What you need to do: When you reach the records below, output each one exactly.

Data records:
======

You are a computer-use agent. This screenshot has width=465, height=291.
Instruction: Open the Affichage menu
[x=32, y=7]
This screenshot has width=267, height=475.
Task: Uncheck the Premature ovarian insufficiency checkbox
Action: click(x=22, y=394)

======

Task answer:
You are a computer-use agent. This screenshot has width=465, height=291.
Instruction: Open the Affichage menu
[x=32, y=7]
This screenshot has width=267, height=475.
Task: Uncheck the Premature ovarian insufficiency checkbox
Action: click(x=22, y=394)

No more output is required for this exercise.